─── Provided records

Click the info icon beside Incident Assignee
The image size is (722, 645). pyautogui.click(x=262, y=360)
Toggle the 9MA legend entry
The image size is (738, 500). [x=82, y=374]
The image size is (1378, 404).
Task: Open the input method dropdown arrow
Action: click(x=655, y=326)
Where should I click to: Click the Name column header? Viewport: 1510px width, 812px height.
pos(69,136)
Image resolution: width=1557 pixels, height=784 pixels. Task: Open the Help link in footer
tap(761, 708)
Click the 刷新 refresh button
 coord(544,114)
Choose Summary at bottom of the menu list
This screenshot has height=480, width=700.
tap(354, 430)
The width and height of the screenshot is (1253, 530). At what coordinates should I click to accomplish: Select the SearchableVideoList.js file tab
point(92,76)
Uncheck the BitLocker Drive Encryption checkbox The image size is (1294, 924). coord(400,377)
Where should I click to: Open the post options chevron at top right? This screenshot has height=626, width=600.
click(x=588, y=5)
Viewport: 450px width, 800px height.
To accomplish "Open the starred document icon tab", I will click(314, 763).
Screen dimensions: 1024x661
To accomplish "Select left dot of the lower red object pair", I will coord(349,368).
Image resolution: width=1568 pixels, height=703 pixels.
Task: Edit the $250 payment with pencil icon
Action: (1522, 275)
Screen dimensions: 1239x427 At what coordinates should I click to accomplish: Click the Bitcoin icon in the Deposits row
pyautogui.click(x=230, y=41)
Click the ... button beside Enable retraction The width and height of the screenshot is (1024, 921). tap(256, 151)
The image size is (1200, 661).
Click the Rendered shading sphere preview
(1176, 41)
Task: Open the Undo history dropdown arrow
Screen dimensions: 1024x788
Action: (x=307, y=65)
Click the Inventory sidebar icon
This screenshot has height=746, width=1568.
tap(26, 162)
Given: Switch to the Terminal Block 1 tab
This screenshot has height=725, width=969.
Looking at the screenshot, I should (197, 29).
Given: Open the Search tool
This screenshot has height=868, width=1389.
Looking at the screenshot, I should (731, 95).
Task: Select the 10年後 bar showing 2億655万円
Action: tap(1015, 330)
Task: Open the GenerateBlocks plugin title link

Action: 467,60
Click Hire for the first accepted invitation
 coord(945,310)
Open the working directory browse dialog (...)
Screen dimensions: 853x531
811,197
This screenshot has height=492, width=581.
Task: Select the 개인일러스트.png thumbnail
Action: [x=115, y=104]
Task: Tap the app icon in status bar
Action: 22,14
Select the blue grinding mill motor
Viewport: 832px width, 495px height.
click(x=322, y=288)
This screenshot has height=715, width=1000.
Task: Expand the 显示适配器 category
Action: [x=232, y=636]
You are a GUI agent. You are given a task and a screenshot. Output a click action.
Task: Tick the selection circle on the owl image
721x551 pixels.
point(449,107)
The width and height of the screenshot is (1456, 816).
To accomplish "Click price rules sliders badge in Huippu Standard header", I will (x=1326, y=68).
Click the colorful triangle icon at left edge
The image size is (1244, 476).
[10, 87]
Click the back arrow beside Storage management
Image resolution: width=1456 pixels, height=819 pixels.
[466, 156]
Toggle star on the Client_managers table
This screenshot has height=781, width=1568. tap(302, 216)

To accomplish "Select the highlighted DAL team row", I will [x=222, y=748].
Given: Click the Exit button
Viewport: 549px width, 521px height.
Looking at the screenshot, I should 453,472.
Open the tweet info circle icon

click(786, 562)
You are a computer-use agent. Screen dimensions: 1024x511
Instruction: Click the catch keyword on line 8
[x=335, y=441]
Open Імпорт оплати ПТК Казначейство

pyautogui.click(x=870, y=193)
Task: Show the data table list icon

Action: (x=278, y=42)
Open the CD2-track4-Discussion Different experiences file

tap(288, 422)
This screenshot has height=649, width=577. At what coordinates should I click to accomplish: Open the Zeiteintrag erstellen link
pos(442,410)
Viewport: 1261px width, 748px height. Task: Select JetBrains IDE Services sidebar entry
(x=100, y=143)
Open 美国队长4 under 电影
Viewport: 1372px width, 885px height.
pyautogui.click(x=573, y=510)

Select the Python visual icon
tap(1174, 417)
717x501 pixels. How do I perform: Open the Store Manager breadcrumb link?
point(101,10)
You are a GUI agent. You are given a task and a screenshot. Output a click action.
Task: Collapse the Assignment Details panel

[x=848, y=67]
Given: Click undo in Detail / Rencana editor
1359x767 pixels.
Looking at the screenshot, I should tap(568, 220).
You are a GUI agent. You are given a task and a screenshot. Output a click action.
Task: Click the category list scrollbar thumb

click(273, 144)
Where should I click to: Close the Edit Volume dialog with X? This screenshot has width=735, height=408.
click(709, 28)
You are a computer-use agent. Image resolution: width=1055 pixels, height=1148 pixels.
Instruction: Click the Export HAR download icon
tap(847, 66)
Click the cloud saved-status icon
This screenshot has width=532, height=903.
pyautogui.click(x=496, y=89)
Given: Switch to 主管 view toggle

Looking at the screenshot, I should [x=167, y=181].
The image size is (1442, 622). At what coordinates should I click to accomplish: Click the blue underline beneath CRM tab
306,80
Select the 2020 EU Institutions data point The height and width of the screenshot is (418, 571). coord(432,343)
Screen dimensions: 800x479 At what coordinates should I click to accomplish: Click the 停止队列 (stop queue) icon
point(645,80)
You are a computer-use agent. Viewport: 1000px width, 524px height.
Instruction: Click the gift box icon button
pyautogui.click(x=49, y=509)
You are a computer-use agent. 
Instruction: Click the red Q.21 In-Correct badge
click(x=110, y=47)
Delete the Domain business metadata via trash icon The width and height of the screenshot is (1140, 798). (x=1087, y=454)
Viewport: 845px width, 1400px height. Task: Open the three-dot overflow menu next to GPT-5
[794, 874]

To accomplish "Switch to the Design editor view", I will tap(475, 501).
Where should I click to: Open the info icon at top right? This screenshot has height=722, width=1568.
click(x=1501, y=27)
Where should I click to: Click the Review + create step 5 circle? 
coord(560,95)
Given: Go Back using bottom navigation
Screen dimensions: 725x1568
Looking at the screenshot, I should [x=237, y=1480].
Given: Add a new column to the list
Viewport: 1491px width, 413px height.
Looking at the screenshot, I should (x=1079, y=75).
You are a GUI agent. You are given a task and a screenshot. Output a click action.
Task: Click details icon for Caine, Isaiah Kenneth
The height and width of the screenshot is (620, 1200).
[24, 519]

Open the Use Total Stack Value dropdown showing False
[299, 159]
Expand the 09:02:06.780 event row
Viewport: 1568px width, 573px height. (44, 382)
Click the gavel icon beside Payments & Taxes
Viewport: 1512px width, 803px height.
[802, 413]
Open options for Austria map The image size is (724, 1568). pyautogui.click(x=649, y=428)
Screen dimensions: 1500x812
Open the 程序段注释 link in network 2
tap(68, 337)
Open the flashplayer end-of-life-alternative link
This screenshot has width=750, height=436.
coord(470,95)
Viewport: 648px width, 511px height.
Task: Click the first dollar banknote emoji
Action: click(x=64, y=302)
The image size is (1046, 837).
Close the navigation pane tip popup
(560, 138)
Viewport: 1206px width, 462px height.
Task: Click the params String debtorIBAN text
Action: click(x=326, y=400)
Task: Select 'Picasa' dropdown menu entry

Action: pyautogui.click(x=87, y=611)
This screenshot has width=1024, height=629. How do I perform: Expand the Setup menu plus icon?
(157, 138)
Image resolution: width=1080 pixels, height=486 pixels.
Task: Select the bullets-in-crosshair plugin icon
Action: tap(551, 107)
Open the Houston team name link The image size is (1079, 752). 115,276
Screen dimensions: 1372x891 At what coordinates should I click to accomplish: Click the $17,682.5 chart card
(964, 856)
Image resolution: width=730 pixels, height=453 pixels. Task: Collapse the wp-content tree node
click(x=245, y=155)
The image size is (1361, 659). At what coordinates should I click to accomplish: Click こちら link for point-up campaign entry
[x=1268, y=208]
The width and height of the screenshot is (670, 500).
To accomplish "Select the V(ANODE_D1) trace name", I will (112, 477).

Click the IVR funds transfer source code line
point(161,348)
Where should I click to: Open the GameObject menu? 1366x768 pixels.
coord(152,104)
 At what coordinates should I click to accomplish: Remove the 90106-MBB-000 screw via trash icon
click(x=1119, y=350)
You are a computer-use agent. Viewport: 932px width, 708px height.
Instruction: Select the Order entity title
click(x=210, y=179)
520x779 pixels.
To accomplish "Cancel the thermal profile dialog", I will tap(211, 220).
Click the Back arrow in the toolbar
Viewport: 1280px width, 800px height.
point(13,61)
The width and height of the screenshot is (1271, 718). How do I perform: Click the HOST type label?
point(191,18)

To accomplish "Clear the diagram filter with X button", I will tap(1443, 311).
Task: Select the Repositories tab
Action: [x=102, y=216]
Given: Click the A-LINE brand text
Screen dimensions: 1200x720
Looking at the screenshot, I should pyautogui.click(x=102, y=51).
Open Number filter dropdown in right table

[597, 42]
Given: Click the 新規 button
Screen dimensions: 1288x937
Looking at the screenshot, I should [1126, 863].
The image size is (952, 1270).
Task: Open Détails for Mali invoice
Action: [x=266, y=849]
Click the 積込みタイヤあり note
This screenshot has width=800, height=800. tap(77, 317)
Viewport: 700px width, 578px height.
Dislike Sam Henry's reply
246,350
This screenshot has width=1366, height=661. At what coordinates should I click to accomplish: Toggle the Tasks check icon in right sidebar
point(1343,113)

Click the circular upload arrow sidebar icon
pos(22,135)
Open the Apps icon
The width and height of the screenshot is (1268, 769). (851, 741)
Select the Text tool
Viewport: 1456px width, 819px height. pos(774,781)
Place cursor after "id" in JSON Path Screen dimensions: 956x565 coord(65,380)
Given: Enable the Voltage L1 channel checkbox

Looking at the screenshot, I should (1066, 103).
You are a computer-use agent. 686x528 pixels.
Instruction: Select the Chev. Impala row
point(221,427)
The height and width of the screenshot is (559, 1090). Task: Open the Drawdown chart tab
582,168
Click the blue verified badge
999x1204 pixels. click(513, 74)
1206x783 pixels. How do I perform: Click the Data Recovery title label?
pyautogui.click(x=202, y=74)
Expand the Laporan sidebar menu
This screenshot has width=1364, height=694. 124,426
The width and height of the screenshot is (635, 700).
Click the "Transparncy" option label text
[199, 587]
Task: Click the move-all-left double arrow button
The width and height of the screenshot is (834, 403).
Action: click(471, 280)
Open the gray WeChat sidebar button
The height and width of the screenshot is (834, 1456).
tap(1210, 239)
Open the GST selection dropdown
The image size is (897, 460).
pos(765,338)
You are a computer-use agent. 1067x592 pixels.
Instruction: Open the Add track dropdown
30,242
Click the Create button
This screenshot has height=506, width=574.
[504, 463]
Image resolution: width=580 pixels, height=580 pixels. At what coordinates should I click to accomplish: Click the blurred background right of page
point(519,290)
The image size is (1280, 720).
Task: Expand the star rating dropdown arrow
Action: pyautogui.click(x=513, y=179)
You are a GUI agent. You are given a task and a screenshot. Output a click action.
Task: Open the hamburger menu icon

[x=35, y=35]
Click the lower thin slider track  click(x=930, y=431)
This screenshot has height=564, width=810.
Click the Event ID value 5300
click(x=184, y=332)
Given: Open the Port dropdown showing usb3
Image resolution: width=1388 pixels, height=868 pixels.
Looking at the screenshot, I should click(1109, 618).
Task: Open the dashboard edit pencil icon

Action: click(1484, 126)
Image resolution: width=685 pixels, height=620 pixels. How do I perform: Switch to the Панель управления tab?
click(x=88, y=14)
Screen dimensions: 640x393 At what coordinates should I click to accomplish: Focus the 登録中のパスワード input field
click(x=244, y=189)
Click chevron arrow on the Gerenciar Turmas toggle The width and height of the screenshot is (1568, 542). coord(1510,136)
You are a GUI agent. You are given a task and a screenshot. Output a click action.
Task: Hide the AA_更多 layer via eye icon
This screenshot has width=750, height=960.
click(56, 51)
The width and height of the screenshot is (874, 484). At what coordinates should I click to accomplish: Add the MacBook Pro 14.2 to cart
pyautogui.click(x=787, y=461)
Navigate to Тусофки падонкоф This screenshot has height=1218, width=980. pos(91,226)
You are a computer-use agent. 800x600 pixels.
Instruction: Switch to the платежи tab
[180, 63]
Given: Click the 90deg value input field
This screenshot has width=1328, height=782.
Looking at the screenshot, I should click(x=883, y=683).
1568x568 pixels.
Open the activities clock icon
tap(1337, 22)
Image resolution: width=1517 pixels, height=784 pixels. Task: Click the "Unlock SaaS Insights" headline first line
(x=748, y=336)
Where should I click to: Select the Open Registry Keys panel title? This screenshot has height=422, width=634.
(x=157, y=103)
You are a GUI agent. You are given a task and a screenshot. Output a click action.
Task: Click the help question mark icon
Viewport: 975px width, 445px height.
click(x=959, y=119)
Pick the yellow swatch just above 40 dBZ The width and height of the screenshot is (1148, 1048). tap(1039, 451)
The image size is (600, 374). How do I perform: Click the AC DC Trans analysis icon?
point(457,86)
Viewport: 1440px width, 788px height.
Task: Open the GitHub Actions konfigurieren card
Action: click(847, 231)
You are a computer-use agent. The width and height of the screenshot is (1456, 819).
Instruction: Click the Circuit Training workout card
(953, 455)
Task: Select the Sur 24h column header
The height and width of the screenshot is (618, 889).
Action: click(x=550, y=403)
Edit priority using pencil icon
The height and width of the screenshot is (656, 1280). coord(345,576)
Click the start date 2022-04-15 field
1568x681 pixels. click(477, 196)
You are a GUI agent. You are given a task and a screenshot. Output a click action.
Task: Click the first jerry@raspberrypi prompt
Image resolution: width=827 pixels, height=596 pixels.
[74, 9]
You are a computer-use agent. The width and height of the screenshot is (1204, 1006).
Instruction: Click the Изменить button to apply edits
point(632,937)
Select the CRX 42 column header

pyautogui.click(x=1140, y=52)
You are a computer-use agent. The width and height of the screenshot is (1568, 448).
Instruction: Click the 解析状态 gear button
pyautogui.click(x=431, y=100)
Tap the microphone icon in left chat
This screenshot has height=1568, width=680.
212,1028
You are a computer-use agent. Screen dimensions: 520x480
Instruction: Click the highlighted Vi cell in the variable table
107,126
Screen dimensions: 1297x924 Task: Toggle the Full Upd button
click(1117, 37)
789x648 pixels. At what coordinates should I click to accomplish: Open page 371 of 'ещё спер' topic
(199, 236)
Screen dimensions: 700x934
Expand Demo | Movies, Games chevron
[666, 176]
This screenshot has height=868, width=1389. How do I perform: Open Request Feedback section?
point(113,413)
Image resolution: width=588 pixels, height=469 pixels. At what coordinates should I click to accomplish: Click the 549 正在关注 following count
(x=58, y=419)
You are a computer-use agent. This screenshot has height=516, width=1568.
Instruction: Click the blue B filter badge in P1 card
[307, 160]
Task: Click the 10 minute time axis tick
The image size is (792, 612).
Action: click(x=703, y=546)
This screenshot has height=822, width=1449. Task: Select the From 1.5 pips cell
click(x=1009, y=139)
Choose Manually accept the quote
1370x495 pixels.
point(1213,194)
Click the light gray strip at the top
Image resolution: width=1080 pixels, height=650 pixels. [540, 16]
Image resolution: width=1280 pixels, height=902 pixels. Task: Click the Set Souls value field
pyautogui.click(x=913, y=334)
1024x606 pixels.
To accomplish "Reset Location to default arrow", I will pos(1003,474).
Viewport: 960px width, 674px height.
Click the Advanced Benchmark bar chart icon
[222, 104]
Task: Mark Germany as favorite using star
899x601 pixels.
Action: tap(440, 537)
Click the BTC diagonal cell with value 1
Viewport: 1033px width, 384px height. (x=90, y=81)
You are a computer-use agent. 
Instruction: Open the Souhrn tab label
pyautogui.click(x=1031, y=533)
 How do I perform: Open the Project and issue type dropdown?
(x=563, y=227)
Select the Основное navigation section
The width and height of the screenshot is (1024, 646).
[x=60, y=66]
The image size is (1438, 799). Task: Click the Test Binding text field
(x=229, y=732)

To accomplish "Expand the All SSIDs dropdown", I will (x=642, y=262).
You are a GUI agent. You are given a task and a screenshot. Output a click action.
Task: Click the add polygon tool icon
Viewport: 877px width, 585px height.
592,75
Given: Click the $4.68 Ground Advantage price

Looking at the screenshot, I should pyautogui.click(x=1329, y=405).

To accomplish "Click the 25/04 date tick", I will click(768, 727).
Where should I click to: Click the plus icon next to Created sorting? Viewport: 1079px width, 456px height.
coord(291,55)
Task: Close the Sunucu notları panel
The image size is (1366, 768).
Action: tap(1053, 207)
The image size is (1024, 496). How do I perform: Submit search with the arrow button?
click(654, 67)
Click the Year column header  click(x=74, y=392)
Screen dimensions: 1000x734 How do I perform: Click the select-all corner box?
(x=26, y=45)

──────

§ Assignment
Count up the lines of the listing where "selection" occurs, and answer with that number only.

§ Solved exercise
2